- Promotional poster
- Hangul: 달리는 조사관
- Lit.: Running Investigators
- RR: Dallineun josagwan
- MR: Tallinŭn chosagwan
- Based on: Running Investigators by Song Shi-woo
- Developed by: Studio Dragon
- Written by: Baek Jung-chul
- Directed by: Kim Yong-soo
- Starring: Lee Yo-won; Choi Gwi-hwa;
- Country of origin: South Korea
- Original language: Korean
- No. of episodes: 14

Production
- Producer: Song Jung-woo
- Camera setup: Single-camera
- Running time: 60 minutes
- Production company: Daydream Entertainment

Original release
- Network: OCN
- Release: September 18 – October 31, 2019

= The Running Mates: Human Rights =

2019 South Korean television series

The Running Mates: Human Rights is a 2019 South Korean television series starring Lee Yo-won and Choi Gwi-hwa. Based on the 2015 novel of the same name by Song Shi-woo, it aired on OCN's Wednesdays and Thursdays at 23:00 KST from September 18 to October 31, 2019.

==Synopsis==
The series follows a group of investigators who work for South Korea's Human rights commission.

==Cast==
===Main===
- Lee Yo-won as Han Yoon-seo
- Choi Gwi-hwa as Bae Hong-tae

===Supporting===
====Human rights commission====
- Jang Hyun-sung as Kim Hyun-seok
- Oh Mi-hee as Ahn Kyeong-sook
- Kim Joo-young as Bu Ji-hoon
- Lee Joo-woo as Lee Dal-sook

====Others====
- Shim Ji-ho as Oh Tae-moon
- Nash Ang as Sawadi
- Jang Hyuk-jin as Jang Dong-seok
- Kim Roi-ha as Han Gwang-ho
- Jo Soo-min as Han Yoon-jin
- Ryu Sung-rok as Jung Il-byung
- Park Bo-kyung as Jin Jin-nyeo
- Gu Ja-geon as Koo Ja-keon

==Production==
The first script reading took place in June 2019.

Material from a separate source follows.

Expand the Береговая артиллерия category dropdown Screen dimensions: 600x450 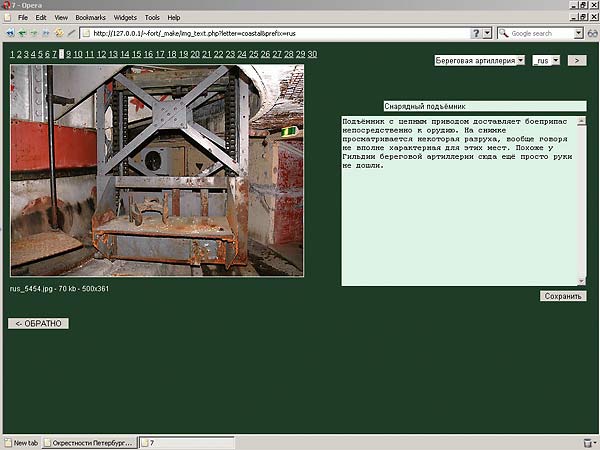pos(479,60)
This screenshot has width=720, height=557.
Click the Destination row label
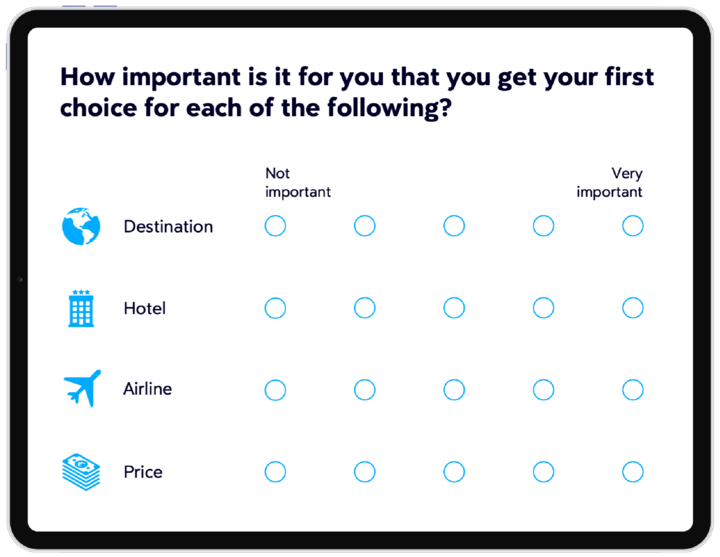[x=168, y=227]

On October 14, it was announced that the total number of episodes was reduced from 16 to 14.

==Ratings==
In this table, represent the lowest ratings and represent the highest ratings.

| Ep. | Original broadcast date | Average audience share |
AGB Nielsen
Nationwide
| 1 | September 18, 2019 | 1.207% |
| 2 | September 19, 2019 | 1.3% |
| 3 | September 25, 2019 | 1.18% |
| 4 | September 26, 2019 | 1.057% |
| 5 | October 2, 2019 | 0.813% |
| 6 | October 3, 2019 | 0.8% |
| 7 | October 9, 2019 | 0.819% |
| 8 | October 10, 2019 | 0.892% |
| 9 | October 16, 2019 | 0.6% |
| 10 | October 17, 2019 | 0.4% |
| 11 | October 23, 2019 | 0.9% |
| 12 | October 24, 2019 | 0.909% |
| 13 | October 30, 2019 | 0.8% |
| 14 | October 31, 2019 | 1.1% |
| Average |  | 0.9% |

- This drama airs on a cable channel/pay TV which normally has a relatively smaller audience compared to free-to-air TV/public broadcasters (KBS, SBS, MBC and EBS).